- Born: 13 August 1907 Saint Matthew's Parish, Stockholm, Sweden
- Died: 14 September 1987 (aged 80) Saltsjöbaden Parish, Sweden
- Education: Stockholm School of Economics, Stockholm University
- Occupation: economist

= Erik Lundberg =

Swedish economist

Erik Filip Lundberg (13 August 1907 – 14 September 1987) was a Swedish economist, born in Stockholm. He was a professor of political economics at Stockholm University and a member of the Stockholm School of economic thought. He was president of the International Economic Association from 1968 to 1971. From 1969 to 1979, he was a member of the committee that selected the laureates for the Sveriges Riksbank Prize in Economic Sciences, the Economics Prize Committee, and served as the committee's chairman from 1975 to 1979.

Erik Lundberg was the son of mathematician Filip Lundberg Ph.D. (1876–1965) and Astrid Bergstedt. In 1931–1933 he studied in the United States as Rockefeller Scholar, after his associate degree at Stockholm University, and when he returned to Sweden he received a post at the Riksbank's economic secretariat. In 1934 he was economic planning committee financial advisor in Iceland.

He took his doctorate in 1937 with studies in the theory of economic expansion, and in the same year received employment at the Institute of Economic Research, where he became head in 1944. He was one of Finance Minister Ernst Wigforss' closest advisers and at about the same time was appointed the first professor of economics at Stockholm University, a position he held from 1946 to 1965. He was also expert in various state investigations in the 1930s and 1940s.
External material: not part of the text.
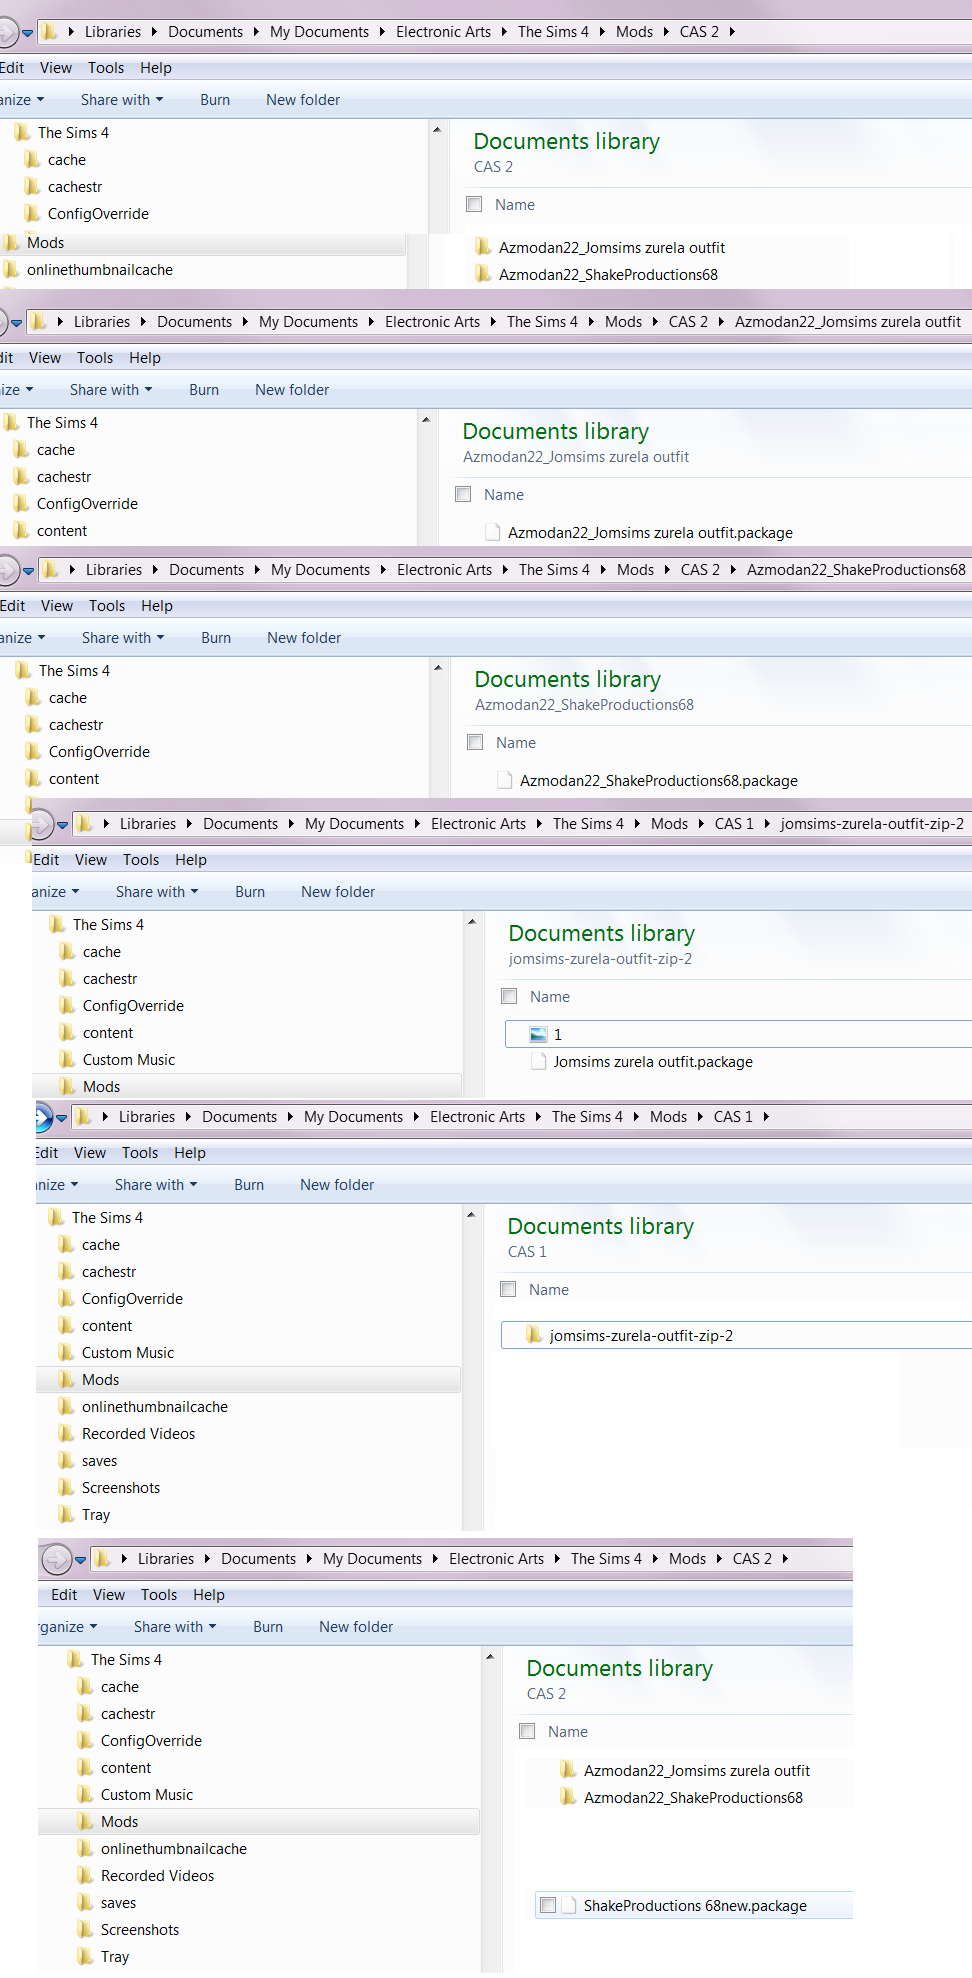Open the jomsims-zurela-outfit-zip-2 folder icon
972x1978 pixels.
tap(534, 1335)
In 1933–1935 Lundberg, Ingvar Svennilson and Gösta Bagge published Wages in Sweden 1860–1930 I-II. In his doctoral thesis Lundberg developed the economic theory which Keynes presented in the Treatise of Money, and attempted, mainly by Knut Wicksell's work, to combine it with a dynamic aspect, and launched a business cycle and a non-equilibrium theory. In other works he investigated investments dual roles of demand and supply, and stated that this could lead to an imbalance in growth.

His early work studied how the economy is affected by export and import. In Produktivitet och räntabilitet (The productivity and return on investments) in 1961 he coined the phrase "The Horndalseffect" to describe an increase in productivity without investment. In the 1980s, his research focused on the economic crisis and the influence on politics of the major economists of the 1900s.